Nothing happened right away, but within a day or two there was something.

My old computer used to pick up snatches of radio stations or something. Phrases would come through the speakers now and then. It was usually staticky gibberish. I was standing in my living room, doing nothing. Just standing there, and I heard something come through the ether. Three words: "Believe in God".

I was stunned. My first thought, cynic that I am, was that I merely caught a smidgen of a sermon. Or did it really even happen? Was it my imagination? I wasn't in the best mental shape, and I wasn't sleeping well. Or was it something more?

Philip K. Dick claims to have been contacted by something divine. He had visions, or perhaps they were hallucinations. He was a known user of drugs.

Dick's visions colored his writing for the remainder of his life. He chronicled them in thinly veiled fictional novels like The Divine Invasion, The Three Stigmata of Palmer Eldritch, The Transmigration of Timothy Archer, Radio Free Albemuth, and most notably, Valis.

There are two protagonists in Valis. There is science fiction author Philp K. Dick. And there is a paranoid schizophrenic named Horselover Fat. 'Philip" in Greek, means fond of horses. "Fat" is German for Dick.

Horselover Fat has an experience similar to the one Dick, the author of Valis, claims to have had. It spirals him into a vortex of paranoia and depression. Seeking answers inside his overcrowded-yet-brilliant mind, Fat writes hundreds of pages of Gnostic ideas and speculation. Much as Dick himself did with his fabled Exegesis.

When a cynical friend sees a low budget science fiction movie called Valis, which seems to provide clues to Fat's delusional ravings, a small group seeks out the rock star-filmmaker to find answers to the endless questions that plague Horselover Fat. Along the way they meet a child who may be the embodiment of God, and Horselover Fat disappears, leaving the character Philip K. Dick alone to figure things out.

Valis stands for Vast Active Living Intelligence System. It's a living artificial intelligence that could bring about humanity's salvation, or perhaps its demise. One thing is certain, in the Valis movie-within-the-book an American president named Ferris F. Freemont needs to be defeated. He's a right-wing conman who finagled his way into power by scaring people into believing in a shadowy internal conspiracy menace within the American citizenry.
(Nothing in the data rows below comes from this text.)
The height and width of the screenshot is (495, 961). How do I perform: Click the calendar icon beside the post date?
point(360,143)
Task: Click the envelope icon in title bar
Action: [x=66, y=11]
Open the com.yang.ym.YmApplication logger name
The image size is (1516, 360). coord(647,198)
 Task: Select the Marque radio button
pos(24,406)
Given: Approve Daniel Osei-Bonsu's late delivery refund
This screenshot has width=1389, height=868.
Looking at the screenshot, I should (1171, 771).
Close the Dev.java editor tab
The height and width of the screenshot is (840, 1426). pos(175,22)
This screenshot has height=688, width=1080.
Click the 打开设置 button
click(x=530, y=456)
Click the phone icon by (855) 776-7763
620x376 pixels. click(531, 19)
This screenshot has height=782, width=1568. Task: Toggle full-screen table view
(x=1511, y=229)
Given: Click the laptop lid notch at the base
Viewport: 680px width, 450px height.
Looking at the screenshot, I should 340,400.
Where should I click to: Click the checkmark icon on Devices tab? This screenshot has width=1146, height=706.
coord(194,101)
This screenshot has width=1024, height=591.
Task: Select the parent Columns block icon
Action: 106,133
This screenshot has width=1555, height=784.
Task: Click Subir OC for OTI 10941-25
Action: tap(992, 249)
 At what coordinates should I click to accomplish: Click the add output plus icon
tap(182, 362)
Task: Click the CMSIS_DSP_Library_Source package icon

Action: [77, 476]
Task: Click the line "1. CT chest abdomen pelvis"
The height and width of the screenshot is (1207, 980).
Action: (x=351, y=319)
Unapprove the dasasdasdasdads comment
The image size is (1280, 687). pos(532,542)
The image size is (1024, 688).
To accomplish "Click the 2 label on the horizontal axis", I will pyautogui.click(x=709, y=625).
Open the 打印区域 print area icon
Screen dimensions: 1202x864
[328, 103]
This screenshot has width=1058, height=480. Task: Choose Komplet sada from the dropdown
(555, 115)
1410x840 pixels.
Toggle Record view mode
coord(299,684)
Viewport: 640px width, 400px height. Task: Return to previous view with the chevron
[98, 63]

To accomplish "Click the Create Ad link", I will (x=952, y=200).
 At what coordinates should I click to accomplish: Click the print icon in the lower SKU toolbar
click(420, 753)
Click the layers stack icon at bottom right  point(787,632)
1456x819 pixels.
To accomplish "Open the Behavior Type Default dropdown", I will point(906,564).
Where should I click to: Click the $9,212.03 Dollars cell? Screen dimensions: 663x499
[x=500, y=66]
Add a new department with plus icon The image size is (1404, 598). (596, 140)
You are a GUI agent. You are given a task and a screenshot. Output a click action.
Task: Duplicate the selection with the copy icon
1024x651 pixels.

Clearly Dick was onto something.

It's uncertain what really happened to real-life author Philip K. Dick. His grasp of reality was thin, and he was considered unhinged by many. But if a divine being truly did reach out and touch the mind of a human being, would they not be considered insane by society? Isn't our civilized world the very embodiment of insanity?

All that is certain is Dick's health, both mental and physical, deteriorated and he died at the age of fifty-four. Perhaps he found the answers he desperately sought in the end. Or maybe the beginning of some other form of existence for him.

Apostle or madman, the reader can decide. Either way it's a fascinating and disorienting trip to read his work. This is pure science fiction, and it ain't Star Wars or Trek.

As for me, I did find inner peace. Perhaps the incident I described above helped. I became a more spiritual person, even if I am still highly skeptical about the bearded old man with a book in one hand and lightning bolts coming from another.

I don't find spirituality in some building with a bunch of acolytes. I look instead into my own heart. I see divinity in the words of great writers, in the images of filmmakers, the beauty in music. I see it in the birds and the bees, in the sky and in flowing water. I see it in the love I receive from my wife and from other wonderful people in this maddening, confusing, heartbreaking world of wonders and horrors.